NIMO: a Nonlinear Interpretable MOdel
- URL: http://arxiv.org/abs/2506.05059v2
- Date: Fri, 10 Oct 2025 13:42:05 GMT
- Title: NIMO: a Nonlinear Interpretable MOdel
- Authors: Shijian Xu, Marcello Massimo Negri, Volker Roth,
- Abstract summary: NIMO is a framework that combines inherent interpretability with the expressive power of neural networks.<n>We show that our model can provide faithful and intelligible feature effects while maintaining good predictive performance.

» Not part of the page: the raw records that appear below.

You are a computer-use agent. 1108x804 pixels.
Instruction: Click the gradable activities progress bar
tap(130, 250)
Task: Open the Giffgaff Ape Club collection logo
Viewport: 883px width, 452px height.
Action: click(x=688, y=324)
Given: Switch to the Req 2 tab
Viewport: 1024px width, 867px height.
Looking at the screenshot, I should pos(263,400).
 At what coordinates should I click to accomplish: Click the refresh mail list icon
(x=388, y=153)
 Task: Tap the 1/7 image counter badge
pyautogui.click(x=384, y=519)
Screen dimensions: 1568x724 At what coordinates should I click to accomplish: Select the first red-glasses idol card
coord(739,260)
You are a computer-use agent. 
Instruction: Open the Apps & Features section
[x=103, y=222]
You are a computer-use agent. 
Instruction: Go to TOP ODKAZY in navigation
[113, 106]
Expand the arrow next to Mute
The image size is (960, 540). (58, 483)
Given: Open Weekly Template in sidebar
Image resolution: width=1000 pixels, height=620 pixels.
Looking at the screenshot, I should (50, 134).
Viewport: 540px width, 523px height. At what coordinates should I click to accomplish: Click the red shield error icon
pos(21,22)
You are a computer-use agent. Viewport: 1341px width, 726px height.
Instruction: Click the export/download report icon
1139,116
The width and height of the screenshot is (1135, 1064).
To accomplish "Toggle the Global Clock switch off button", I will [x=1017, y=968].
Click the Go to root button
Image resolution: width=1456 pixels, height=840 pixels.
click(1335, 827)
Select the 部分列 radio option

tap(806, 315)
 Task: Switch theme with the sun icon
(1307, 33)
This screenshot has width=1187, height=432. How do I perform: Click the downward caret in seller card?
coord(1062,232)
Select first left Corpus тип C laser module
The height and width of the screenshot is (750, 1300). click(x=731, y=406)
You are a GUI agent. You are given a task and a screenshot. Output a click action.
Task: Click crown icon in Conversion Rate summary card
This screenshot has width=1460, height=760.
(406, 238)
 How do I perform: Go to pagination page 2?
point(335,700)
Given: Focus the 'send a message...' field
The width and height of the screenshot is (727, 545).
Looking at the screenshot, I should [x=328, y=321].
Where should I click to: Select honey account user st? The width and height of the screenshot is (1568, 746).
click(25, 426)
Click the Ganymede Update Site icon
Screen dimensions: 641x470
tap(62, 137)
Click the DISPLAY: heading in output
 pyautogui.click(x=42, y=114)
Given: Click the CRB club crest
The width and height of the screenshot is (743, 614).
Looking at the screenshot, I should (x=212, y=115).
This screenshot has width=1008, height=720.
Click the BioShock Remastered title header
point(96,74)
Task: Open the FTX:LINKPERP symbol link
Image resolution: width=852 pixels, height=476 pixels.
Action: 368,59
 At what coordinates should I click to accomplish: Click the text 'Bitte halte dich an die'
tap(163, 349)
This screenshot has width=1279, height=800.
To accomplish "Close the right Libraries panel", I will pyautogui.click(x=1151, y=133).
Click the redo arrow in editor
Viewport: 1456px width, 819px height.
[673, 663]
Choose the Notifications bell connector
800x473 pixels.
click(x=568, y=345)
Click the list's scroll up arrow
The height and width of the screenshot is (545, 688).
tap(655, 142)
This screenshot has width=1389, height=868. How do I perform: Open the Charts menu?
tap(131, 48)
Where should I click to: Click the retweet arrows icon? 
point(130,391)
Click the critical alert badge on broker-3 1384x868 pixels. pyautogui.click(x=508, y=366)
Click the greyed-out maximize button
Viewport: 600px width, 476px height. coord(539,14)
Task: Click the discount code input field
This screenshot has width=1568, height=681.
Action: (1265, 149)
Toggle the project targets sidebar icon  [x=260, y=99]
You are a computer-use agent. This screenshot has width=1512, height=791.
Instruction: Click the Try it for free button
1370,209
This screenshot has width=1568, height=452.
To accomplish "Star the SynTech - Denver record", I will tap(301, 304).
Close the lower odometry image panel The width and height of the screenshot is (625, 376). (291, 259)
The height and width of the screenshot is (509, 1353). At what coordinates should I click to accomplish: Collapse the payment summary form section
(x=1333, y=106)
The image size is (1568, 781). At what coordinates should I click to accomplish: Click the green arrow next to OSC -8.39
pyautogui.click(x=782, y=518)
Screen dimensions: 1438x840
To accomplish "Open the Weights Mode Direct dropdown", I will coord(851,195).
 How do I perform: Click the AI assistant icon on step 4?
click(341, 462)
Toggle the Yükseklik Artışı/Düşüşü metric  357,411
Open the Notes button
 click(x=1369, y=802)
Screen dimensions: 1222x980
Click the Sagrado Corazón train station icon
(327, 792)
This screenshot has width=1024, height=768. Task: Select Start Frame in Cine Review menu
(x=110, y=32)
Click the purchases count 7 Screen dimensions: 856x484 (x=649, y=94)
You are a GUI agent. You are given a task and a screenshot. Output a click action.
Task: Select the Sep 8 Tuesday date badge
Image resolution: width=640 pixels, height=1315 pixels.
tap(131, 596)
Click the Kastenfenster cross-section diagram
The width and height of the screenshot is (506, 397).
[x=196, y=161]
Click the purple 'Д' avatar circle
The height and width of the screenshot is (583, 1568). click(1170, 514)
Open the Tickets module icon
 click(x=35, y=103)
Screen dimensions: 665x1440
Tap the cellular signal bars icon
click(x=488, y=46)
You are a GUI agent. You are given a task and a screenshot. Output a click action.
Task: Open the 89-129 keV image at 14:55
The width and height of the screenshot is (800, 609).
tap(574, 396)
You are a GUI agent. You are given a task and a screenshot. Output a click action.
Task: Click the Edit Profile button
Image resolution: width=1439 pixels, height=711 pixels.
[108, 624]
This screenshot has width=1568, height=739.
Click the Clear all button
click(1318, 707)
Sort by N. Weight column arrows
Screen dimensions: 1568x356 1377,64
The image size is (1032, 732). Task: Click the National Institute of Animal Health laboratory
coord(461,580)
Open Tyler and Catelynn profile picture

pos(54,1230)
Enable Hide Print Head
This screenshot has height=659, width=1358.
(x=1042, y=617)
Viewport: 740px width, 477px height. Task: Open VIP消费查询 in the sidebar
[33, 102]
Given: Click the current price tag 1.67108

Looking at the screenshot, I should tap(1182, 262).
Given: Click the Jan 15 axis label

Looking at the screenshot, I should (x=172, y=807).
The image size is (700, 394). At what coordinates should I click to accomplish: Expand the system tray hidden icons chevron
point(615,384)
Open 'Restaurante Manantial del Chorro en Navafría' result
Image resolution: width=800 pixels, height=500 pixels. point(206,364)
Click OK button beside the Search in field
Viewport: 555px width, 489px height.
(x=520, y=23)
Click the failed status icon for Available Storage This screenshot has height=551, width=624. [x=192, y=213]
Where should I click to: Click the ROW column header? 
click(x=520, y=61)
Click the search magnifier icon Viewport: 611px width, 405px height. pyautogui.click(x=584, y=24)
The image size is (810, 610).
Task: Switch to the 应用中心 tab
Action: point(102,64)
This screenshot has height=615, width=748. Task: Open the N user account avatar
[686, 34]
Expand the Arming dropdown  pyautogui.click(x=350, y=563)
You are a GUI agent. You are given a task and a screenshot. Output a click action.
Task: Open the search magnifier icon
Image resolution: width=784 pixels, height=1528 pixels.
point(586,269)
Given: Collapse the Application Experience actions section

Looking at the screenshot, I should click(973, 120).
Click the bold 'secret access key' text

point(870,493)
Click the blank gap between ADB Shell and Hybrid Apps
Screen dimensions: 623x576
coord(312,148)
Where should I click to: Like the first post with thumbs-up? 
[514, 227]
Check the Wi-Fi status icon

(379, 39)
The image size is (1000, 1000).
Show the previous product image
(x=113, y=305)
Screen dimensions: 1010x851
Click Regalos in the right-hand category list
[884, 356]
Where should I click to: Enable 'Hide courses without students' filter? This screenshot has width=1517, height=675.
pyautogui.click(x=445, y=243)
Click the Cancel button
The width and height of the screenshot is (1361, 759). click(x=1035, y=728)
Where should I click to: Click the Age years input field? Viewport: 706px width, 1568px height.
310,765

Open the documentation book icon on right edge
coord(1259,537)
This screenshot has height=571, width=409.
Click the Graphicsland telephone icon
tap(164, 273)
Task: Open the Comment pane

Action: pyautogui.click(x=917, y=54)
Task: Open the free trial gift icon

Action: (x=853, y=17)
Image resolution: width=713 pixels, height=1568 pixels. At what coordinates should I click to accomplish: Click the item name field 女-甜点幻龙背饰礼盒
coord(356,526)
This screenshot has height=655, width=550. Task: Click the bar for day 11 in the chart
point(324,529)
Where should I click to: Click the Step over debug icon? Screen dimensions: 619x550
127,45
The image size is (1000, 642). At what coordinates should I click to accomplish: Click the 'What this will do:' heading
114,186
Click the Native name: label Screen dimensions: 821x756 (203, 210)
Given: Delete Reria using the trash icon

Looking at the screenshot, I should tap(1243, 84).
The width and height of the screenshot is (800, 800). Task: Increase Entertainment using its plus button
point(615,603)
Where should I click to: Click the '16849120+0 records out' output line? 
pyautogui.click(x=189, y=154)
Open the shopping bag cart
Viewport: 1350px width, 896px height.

- Score: 5.128077543874915
- License: http://creativecommons.org/licenses/by/4.0/
- Abstract: Deep learning has achieved remarkable success across many domains, but it has also created a growing demand for interpretability in model predictions. Although many explainable machine learning methods have been proposed, post-hoc explanations lack guaranteed fidelity and are sensitive to hyperparameter choices, highlighting the appeal of inherently interpretable models. For example, linear regression provides clear feature effects through its coefficients. However, such models are often outperformed by more complex neural networks (NNs) that usually lack inherent interpretability. To address this dilemma, we introduce NIMO, a framework that combines inherent interpretability with the expressive power of neural networks. Building on the simple linear regression, NIMO is able to provide flexible and intelligible feature effects. Relevantly, we develop an optimization method based on parameter elimination, that allows for optimizing the NN parameters and linear coefficients effectively and efficiently. By relying on adaptive ridge regression we can easily incorporate sparsity as well. We show empirically that our model can provide faithful and intelligible feature effects while maintaining good predictive performance.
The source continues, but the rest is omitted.